--- DATA SUPPLIED Enclosed Below ---
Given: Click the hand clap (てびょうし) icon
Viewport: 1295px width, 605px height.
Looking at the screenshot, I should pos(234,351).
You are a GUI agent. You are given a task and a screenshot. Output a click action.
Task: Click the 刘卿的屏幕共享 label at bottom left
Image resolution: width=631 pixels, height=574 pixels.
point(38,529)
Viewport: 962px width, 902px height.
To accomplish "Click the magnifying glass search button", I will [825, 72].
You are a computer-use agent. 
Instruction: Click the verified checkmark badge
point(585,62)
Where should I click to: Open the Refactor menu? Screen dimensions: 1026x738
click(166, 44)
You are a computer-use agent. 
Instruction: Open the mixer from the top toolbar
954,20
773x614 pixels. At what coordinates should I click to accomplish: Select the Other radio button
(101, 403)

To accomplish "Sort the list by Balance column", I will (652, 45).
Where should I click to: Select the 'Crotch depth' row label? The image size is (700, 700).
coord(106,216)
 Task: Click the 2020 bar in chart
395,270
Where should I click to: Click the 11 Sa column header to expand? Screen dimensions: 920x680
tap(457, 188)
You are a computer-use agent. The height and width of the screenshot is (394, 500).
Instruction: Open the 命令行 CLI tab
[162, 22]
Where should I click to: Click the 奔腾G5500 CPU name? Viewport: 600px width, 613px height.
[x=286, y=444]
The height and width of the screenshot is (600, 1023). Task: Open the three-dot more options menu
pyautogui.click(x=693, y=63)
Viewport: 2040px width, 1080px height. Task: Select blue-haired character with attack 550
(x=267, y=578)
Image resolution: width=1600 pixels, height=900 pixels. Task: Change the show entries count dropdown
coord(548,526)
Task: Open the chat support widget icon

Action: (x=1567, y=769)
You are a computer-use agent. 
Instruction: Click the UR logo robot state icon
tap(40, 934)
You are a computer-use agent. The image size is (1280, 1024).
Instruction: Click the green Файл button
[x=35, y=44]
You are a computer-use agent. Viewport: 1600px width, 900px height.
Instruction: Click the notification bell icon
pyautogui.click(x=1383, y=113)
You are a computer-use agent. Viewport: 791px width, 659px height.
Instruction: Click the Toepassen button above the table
--- End of Enclosed DATA SUPPLIED ---
_ACTIVITY_.
Word for word, write out each entry shown above.

_OUTPUT OF THE EXERCISE_.
Given: Click the hand clap (てびょうし) icon
Viewport: 1295px width, 605px height.
Looking at the screenshot, I should pos(234,351).
You are a GUI agent. You are given a task and a screenshot. Output a click action.
Task: Click the 刘卿的屏幕共享 label at bottom left
Image resolution: width=631 pixels, height=574 pixels.
point(38,529)
Viewport: 962px width, 902px height.
To accomplish "Click the magnifying glass search button", I will [825, 72].
You are a computer-use agent. 
Instruction: Click the verified checkmark badge
point(585,62)
Where should I click to: Open the Refactor menu? Screen dimensions: 1026x738
click(166, 44)
You are a computer-use agent. 
Instruction: Open the mixer from the top toolbar
954,20
773x614 pixels. At what coordinates should I click to accomplish: Select the Other radio button
(101, 403)

To accomplish "Sort the list by Balance column", I will (652, 45).
Where should I click to: Select the 'Crotch depth' row label? The image size is (700, 700).
coord(106,216)
 Task: Click the 2020 bar in chart
395,270
Where should I click to: Click the 11 Sa column header to expand? Screen dimensions: 920x680
tap(457, 188)
You are a computer-use agent. The height and width of the screenshot is (394, 500).
Instruction: Open the 命令行 CLI tab
[162, 22]
Where should I click to: Click the 奔腾G5500 CPU name? Viewport: 600px width, 613px height.
[x=286, y=444]
The height and width of the screenshot is (600, 1023). Task: Open the three-dot more options menu
pyautogui.click(x=693, y=63)
Viewport: 2040px width, 1080px height. Task: Select blue-haired character with attack 550
(x=267, y=578)
Image resolution: width=1600 pixels, height=900 pixels. Task: Change the show entries count dropdown
coord(548,526)
Task: Open the chat support widget icon

Action: (x=1567, y=769)
You are a computer-use agent. 
Instruction: Click the UR logo robot state icon
tap(40, 934)
You are a computer-use agent. The image size is (1280, 1024).
Instruction: Click the green Файл button
[x=35, y=44]
You are a computer-use agent. Viewport: 1600px width, 900px height.
Instruction: Click the notification bell icon
pyautogui.click(x=1383, y=113)
You are a computer-use agent. Viewport: 791px width, 659px height.
Instruction: Click the Toepassen button above the table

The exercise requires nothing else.